▸ INSTRUCTION
Turn the data from the line containing "701x684 pixels." through the line containing "(x=116, y=370)" into a numbered list, leaving out any blank lines.

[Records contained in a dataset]
○ ○ ○ ○ ○ ○ ○

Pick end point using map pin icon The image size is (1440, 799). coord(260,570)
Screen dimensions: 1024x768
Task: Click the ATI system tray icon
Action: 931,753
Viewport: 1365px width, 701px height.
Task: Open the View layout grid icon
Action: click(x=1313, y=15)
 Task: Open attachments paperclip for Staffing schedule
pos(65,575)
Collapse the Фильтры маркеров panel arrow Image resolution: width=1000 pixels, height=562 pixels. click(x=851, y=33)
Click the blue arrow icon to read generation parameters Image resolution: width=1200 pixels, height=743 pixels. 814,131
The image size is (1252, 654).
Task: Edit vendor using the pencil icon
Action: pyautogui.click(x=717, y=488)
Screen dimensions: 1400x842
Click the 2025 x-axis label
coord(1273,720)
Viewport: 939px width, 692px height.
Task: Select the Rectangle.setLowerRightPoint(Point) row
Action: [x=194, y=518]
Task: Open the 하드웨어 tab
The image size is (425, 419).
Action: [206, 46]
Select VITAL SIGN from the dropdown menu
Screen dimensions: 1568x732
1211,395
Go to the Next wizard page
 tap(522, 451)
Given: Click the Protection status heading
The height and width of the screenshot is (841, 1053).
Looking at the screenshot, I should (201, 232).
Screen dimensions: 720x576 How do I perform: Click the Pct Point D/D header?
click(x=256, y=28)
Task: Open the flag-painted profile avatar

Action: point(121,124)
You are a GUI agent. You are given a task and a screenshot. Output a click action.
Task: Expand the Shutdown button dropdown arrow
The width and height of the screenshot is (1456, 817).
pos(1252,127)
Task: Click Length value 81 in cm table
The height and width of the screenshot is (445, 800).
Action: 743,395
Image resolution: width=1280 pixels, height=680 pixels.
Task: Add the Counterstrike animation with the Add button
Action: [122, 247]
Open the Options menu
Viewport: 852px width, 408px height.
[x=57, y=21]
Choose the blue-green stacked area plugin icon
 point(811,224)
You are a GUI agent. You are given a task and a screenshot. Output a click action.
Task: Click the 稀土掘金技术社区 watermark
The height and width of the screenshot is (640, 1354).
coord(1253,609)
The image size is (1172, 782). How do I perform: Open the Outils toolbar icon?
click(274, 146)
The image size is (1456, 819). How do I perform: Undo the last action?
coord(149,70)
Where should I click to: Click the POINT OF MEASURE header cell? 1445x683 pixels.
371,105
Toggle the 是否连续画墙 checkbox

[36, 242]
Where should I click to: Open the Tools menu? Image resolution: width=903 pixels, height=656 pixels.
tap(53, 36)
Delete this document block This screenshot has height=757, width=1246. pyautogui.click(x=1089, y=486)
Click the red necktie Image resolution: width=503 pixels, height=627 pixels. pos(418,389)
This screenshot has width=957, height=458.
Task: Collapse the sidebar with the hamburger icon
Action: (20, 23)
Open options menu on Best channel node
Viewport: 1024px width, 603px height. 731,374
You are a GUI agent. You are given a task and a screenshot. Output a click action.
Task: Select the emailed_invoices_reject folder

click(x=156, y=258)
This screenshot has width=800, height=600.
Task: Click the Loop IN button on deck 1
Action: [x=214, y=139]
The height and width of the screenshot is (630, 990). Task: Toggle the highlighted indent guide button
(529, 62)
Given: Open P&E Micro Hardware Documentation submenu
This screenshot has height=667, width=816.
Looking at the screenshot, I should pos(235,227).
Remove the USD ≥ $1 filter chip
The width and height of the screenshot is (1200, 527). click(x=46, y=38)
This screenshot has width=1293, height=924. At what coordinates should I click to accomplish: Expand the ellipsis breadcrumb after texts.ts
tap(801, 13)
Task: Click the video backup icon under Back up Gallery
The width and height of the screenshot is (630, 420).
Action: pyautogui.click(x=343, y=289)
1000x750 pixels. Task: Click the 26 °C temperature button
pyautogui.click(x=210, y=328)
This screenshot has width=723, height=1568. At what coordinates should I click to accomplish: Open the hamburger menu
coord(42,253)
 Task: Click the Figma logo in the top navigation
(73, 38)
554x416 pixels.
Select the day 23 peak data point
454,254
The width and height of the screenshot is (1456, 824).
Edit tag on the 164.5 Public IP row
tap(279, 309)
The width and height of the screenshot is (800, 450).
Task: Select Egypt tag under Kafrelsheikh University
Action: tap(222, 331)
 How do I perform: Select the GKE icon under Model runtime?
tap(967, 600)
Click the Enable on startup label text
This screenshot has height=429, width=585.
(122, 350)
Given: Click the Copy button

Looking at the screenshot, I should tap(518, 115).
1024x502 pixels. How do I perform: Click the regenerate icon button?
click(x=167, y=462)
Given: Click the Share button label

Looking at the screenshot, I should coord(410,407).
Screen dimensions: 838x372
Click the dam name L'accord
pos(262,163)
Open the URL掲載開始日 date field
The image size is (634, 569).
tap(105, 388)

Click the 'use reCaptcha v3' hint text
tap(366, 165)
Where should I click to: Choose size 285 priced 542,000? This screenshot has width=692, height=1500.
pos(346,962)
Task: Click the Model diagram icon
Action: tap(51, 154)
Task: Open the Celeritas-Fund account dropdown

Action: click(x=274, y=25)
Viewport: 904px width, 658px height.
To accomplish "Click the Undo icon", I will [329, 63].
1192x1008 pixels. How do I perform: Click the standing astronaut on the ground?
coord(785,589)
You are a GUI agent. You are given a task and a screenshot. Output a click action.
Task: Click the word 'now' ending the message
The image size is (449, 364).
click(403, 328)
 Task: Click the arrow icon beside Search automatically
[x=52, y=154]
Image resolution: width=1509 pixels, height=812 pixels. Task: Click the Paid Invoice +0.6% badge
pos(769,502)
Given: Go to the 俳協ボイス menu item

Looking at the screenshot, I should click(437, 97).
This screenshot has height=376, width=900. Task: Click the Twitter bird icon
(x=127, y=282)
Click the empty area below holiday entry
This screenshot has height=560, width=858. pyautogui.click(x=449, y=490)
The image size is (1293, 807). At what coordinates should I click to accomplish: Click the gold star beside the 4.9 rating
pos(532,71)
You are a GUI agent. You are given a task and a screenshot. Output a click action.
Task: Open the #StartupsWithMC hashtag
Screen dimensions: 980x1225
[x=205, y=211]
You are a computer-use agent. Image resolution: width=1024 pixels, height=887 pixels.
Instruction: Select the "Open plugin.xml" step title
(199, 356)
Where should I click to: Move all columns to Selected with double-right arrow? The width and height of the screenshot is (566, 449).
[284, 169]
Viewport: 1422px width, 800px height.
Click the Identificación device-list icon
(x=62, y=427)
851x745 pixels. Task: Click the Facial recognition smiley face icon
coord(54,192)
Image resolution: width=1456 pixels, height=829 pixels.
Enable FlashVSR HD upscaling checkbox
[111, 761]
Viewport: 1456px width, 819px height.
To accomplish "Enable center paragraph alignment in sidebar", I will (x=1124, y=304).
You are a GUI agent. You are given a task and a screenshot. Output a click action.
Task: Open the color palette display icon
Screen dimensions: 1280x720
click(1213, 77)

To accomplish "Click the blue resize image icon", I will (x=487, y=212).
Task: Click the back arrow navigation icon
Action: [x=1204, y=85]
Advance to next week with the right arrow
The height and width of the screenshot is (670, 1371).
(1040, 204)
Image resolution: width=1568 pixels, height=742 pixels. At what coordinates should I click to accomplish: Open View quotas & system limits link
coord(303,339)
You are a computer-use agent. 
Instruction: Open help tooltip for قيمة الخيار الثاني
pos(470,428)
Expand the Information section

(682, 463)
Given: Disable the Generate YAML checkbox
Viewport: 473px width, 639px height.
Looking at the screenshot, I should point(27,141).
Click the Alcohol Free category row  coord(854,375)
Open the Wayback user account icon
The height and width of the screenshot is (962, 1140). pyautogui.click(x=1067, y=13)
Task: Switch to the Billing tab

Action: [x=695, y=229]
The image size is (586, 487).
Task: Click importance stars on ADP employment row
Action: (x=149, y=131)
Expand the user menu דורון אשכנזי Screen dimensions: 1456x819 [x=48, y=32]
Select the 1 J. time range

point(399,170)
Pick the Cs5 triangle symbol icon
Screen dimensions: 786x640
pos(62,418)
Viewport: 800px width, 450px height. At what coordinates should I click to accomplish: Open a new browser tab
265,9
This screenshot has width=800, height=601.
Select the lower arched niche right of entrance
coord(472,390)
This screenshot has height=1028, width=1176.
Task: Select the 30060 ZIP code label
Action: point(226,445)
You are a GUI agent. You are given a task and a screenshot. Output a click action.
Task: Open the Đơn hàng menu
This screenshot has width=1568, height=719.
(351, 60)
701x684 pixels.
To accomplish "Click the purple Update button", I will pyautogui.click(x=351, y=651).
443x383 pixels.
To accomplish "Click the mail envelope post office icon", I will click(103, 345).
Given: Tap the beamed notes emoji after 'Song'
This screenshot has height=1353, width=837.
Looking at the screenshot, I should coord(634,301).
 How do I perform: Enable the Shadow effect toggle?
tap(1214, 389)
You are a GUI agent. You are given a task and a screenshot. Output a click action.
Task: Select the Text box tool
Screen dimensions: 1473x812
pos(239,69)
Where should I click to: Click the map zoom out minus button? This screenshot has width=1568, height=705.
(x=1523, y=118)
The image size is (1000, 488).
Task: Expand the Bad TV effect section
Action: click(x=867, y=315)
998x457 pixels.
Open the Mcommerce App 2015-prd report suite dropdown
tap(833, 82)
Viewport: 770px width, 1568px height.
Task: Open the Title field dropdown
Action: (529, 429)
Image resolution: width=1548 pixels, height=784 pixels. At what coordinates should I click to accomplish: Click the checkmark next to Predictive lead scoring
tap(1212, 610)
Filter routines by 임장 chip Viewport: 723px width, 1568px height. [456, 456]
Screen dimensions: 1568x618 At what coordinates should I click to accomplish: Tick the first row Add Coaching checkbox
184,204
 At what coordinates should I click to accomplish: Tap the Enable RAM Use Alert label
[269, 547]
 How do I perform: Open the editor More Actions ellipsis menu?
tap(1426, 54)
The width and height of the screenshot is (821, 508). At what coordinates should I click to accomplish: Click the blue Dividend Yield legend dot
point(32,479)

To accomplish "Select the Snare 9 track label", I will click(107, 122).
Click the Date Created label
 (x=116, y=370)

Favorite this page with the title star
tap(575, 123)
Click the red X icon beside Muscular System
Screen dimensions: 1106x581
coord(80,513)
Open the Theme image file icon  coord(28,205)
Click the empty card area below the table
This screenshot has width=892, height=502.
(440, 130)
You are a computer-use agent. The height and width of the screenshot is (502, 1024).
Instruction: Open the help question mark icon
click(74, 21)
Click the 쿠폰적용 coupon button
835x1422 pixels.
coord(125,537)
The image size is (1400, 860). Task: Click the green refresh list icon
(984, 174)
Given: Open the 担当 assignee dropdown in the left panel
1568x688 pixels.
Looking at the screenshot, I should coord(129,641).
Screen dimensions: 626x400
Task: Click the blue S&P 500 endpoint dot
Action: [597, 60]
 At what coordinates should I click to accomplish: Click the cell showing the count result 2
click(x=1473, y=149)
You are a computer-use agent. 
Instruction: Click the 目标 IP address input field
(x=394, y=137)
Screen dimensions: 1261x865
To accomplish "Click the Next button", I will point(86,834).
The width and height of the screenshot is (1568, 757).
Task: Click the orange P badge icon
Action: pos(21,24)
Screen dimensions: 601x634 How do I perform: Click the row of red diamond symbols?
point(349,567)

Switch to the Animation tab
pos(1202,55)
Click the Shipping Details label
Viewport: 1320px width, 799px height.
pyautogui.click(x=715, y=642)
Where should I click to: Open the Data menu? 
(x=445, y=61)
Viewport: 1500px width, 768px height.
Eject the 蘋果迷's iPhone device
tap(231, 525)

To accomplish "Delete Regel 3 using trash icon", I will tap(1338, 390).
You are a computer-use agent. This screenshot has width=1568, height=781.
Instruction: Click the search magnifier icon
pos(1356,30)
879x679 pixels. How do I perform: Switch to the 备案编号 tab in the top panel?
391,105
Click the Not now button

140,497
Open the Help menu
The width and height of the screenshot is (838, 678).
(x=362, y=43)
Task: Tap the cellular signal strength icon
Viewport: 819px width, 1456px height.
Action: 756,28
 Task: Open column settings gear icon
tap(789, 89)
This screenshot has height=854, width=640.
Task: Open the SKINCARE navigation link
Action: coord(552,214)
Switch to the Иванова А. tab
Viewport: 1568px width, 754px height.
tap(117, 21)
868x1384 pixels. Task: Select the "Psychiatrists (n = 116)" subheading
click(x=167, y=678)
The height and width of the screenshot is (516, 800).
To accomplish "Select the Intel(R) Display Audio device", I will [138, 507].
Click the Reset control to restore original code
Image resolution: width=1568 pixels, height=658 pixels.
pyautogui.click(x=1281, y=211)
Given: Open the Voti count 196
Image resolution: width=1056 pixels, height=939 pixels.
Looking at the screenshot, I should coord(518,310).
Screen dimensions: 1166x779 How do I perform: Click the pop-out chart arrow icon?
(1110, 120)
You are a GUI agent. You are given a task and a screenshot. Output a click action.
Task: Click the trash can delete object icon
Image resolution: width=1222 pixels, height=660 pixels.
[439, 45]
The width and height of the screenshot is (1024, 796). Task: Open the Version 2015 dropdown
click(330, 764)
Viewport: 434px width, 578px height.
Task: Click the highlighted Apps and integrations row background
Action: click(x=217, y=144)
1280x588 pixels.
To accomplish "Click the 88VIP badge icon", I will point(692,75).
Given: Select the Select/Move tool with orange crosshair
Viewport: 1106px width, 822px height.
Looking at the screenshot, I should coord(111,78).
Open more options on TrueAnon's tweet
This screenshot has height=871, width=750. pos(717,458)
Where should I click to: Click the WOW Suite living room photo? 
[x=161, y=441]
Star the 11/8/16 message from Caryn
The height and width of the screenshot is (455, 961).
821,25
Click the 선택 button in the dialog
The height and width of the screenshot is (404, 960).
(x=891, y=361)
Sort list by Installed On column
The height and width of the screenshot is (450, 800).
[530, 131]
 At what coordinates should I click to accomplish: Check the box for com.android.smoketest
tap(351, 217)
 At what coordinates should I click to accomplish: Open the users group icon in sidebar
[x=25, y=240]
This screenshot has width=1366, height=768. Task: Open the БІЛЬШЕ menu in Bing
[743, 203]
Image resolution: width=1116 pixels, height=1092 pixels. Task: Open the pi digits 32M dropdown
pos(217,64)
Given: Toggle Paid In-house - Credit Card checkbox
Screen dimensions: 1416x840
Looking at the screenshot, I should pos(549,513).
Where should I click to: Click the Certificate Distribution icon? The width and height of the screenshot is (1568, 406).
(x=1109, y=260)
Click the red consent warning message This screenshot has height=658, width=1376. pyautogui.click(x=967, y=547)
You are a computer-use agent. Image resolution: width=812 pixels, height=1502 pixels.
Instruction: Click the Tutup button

○ ○ ○ ○ ○ ○ ○

▸ OUTPUT OF THE TASK
1. 701x684 pixels.
2. To accomplish "Click the purple Update button", I will pyautogui.click(x=351, y=651).
3. 443x383 pixels.
4. To accomplish "Click the mail envelope post office icon", I will click(103, 345).
5. Given: Tap the beamed notes emoji after 'Song'
6. This screenshot has height=1353, width=837.
7. Looking at the screenshot, I should coord(634,301).
8.  How do I perform: Enable the Shadow effect toggle?
9. tap(1214, 389)
10. You are a GUI agent. You are given a task and a screenshot. Output a click action.
11. Task: Select the Text box tool
12. Screen dimensions: 1473x812
13. pos(239,69)
14. Where should I click to: Click the map zoom out minus button? This screenshot has width=1568, height=705.
15. (x=1523, y=118)
16. The image size is (1000, 488).
17. Task: Expand the Bad TV effect section
18. Action: click(x=867, y=315)
19. 998x457 pixels.
20. Open the Mcommerce App 2015-prd report suite dropdown
21. tap(833, 82)
22. Viewport: 770px width, 1568px height.
23. Task: Open the Title field dropdown
24. Action: (529, 429)
25. Image resolution: width=1548 pixels, height=784 pixels. At what coordinates should I click to accomplish: Click the checkmark next to Predictive lead scoring
26. tap(1212, 610)
27. Filter routines by 임장 chip Viewport: 723px width, 1568px height. [456, 456]
28. Screen dimensions: 1568x618 At what coordinates should I click to accomplish: Tick the first row Add Coaching checkbox
29. 184,204
30.  At what coordinates should I click to accomplish: Tap the Enable RAM Use Alert label
31. [269, 547]
32.  How do I perform: Open the editor More Actions ellipsis menu?
33. tap(1426, 54)
34. The width and height of the screenshot is (821, 508). At what coordinates should I click to accomplish: Click the blue Dividend Yield legend dot
35. point(32,479)
36. To accomplish "Select the Snare 9 track label", I will click(107, 122).
37. Click the Date Created label
38.  (x=116, y=370)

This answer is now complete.